__THE DATA__.

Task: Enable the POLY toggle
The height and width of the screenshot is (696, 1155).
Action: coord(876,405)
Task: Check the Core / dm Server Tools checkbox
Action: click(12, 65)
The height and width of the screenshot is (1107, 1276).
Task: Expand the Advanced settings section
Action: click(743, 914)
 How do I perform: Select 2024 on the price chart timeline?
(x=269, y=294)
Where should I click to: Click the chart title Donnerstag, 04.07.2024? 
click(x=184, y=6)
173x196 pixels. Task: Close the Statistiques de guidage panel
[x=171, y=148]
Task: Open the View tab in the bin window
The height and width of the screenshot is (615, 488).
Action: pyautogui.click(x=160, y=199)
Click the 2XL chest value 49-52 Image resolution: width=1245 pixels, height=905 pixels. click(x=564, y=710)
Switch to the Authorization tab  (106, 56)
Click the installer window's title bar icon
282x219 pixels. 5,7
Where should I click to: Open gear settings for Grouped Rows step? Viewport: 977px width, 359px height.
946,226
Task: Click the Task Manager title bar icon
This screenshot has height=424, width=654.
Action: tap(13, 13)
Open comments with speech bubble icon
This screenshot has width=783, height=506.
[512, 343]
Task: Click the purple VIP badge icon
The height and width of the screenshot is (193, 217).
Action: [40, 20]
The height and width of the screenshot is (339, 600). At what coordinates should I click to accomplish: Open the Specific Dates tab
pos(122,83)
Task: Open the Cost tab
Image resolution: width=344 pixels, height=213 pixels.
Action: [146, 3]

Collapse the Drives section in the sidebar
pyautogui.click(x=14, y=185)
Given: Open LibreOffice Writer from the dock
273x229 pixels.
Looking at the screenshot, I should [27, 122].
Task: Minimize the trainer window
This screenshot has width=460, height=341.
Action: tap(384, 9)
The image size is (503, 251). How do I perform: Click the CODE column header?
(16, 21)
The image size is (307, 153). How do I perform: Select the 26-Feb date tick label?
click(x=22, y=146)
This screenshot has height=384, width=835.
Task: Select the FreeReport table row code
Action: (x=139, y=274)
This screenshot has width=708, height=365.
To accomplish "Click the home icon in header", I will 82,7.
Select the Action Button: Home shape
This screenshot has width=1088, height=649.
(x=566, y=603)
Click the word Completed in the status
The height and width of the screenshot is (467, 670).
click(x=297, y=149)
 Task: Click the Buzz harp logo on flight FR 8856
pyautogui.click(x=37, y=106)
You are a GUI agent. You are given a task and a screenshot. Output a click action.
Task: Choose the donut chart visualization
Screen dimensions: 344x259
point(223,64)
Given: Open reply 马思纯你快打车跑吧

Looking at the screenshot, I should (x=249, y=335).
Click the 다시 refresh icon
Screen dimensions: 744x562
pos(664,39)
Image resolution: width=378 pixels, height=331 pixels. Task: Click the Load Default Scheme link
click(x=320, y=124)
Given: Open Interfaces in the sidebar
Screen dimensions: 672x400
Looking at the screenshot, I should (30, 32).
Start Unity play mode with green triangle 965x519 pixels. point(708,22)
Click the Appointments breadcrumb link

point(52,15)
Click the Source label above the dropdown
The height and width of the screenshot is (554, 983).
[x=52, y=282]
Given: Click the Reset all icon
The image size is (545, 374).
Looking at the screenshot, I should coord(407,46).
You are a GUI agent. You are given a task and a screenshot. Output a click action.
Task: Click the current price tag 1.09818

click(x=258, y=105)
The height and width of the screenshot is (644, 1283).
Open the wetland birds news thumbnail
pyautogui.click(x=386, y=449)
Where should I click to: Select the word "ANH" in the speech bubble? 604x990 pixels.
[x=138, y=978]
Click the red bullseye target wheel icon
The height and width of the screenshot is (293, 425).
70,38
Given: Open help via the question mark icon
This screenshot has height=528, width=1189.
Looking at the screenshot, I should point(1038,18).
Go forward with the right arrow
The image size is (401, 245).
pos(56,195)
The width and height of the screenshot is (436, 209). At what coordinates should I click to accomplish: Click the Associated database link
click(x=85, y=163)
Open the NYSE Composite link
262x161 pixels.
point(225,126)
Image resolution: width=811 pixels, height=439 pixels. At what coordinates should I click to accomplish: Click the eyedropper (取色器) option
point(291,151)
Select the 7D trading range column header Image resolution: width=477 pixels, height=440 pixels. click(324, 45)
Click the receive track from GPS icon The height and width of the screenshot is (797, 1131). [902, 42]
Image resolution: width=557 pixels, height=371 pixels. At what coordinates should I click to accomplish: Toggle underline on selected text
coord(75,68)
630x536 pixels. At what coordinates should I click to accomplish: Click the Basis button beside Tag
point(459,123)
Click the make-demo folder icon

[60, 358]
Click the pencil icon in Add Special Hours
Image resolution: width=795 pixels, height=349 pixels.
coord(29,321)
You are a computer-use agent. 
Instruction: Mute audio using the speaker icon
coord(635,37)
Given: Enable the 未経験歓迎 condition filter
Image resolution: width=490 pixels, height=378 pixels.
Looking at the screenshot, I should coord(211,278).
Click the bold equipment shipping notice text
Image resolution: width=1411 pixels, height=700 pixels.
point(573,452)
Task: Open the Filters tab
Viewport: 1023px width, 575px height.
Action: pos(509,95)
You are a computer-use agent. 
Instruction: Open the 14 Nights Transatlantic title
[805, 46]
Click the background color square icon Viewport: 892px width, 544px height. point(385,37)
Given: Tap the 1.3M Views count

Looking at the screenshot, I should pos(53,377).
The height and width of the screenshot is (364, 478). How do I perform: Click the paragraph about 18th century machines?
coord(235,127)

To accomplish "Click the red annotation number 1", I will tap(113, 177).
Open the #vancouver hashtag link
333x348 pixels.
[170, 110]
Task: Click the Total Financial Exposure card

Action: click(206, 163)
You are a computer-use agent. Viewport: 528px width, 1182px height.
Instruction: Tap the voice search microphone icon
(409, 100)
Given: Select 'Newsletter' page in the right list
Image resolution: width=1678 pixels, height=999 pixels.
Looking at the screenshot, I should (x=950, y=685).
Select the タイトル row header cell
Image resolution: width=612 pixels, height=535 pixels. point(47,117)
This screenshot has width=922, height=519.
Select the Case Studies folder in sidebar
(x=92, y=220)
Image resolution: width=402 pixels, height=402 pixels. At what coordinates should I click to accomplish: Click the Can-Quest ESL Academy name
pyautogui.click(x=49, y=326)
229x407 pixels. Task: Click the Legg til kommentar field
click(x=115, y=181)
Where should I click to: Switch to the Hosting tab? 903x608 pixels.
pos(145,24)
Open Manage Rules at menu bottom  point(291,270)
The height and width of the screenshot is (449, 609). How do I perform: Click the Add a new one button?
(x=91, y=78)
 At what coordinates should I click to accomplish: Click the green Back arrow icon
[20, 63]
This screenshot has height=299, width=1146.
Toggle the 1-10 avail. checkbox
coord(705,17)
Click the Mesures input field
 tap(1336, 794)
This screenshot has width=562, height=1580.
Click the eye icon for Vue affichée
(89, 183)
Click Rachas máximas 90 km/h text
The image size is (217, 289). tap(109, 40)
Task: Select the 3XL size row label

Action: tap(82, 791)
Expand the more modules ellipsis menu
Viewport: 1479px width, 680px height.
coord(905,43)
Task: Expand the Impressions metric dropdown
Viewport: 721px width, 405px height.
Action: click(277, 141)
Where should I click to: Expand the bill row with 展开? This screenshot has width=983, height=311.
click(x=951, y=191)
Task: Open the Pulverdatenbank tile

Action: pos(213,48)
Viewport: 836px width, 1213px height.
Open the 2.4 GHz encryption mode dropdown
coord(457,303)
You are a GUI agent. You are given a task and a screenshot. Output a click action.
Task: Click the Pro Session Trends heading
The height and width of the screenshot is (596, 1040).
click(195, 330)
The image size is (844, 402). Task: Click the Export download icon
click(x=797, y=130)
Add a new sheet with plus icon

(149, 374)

__GOAL OF THE EXERCISE__. Which lines in the data above contain "from"? Show each one.

__OUTPUT__.
Given: Open LibreOffice Writer from the dock
Click the receive track from GPS icon The height and width of the screenshot is (797, 1131). [902, 42]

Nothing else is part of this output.